Debemos tener presente que el obispo Fellay se rebeló contra las directrices del Capítulo de 2006 que, por ley, estaba obligado a seguir, a saber, que no se puede buscar ningún acuerdo práctico sin el consentimiento previo del Capítulo y sin la conversión de Roma. Sus dichos: “¿Qué entendemos exactamente por 'conversión de Roma'?” (Econe, septiembre de 2012) solo agrava el problema. En resumen, si uno va en contra del ADN de la FSSPX, no se sorprenda de contraer cáncer. Las bendiciones del obispo Charrière y del Arzobispo no se aplican a una organización que regresa a los principios del novus ordo, porque lo que el arzobispo y el obispo Charrière buscaban era escapar del novu sordo (narrativa en la cospec). A Ud. no le gusta, pero la legalidad canónica sigue a la Fe, no al revés.

¿No ve, Padre, que nosotros tampoco podemos seguir colaborando porque no estamos de acuerdo? Para usted soy cruel, para mí, usted está delirando. A usted, como al P. Couture el año pasado, le dije: “Ve al novus ordo si quieres, pero ve sin mí; aún tengo juramentos que cumplir”. En cuanto a la otra mitad de la Sociedad, les dije al Obispo Tissier, al P. Giraud y al P. de Cacqueray que no aceptaré el silencio; si esperamos eternamente, como perros de porcelana, nunca se hará nada para salvar la posición de la FSSPX. Si ustedes desorientan a los fieles, nosotros los guiaremos; si pierden a sus sacerdotes (seis ya en un año en Asia), nosotros los acogeremos, mientras reine la confusión en las altas esferas.
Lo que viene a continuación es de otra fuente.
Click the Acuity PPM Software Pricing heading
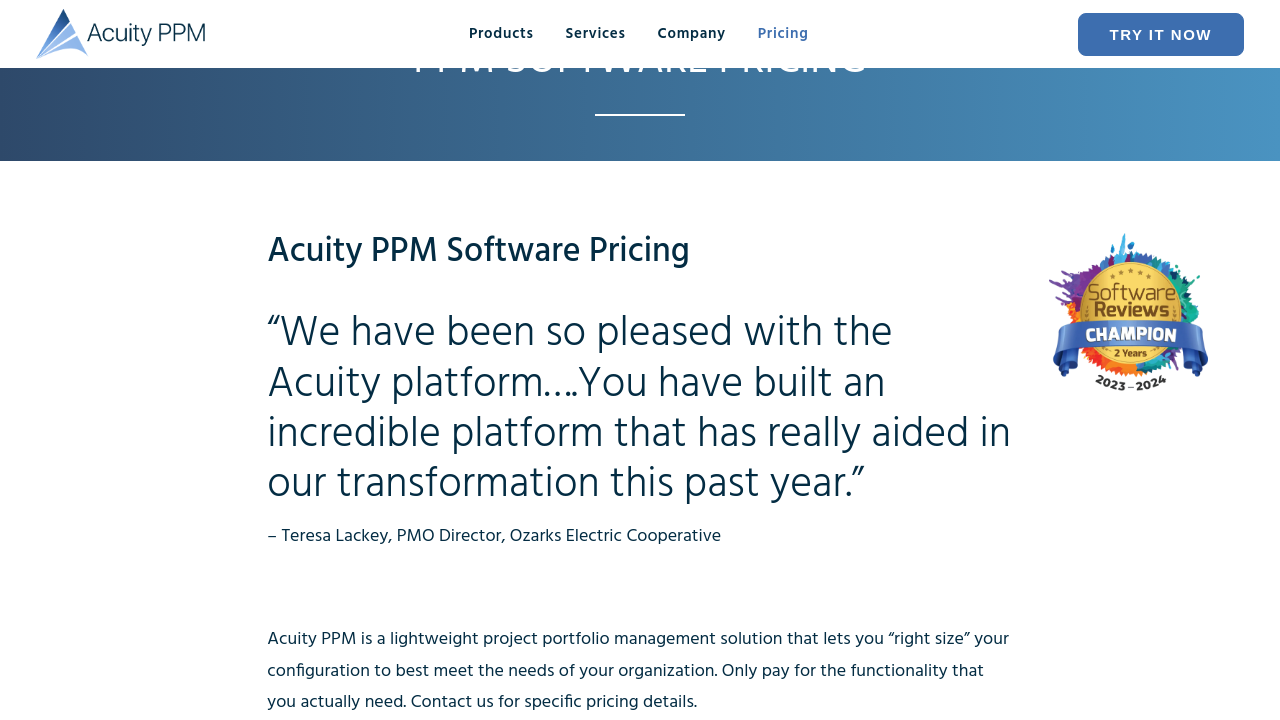The image size is (1280, 720). [478, 251]
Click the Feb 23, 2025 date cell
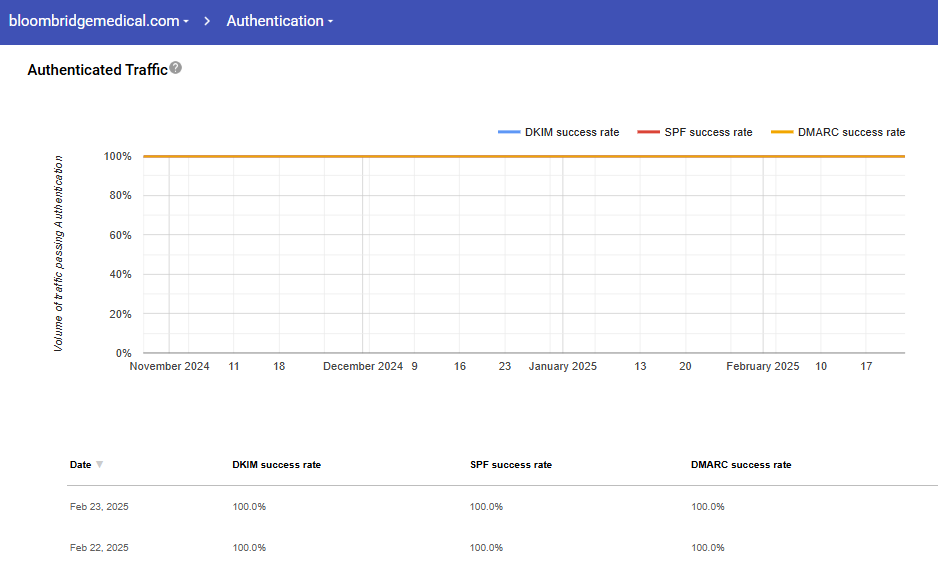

¿No sería maravilloso que el Obispo Fellay se convirtiera? Agradecería a todos los que torpedearon el acuerdo, restablecería solemnemente el principio del Capítulo General de 2006, se arrojaría a los brazos del Obispo Williamson y diría entre lágrimas: “Si hubiera firmado este acuerdo, habríamos muerto en un año” (creo que algún Arzobispo dijo eso). Pero creo que debería renunciar y dejar que el padre de Jorna o el obispo Tissier, es decir, algún antiliberal verdaderamente intachable, pongan orden, no necesariamente uno de nosotros, los “rebs” (como usted nos llama). La tarea sería hercúlea, pero nunca se sabe, uno no puede desesperar de la gracia de Dios, así como confío en que usted mantendrá la pelota de ping-pong rebotando conmigo. Ha sido genial hasta ahora. No deje mi amor sin corresponder.

Que Dios lo bendiga, mi querido y luchador padre Laisney,

In Iesu et Maria

Francois Chazal+

Nota:

[1] “Fue Nuestro Señor mismo quien nos hizo comprender con su parábola de la cizaña que siempre habrá, de una forma u otra, maleza que arrancar y combatir en su Iglesia”.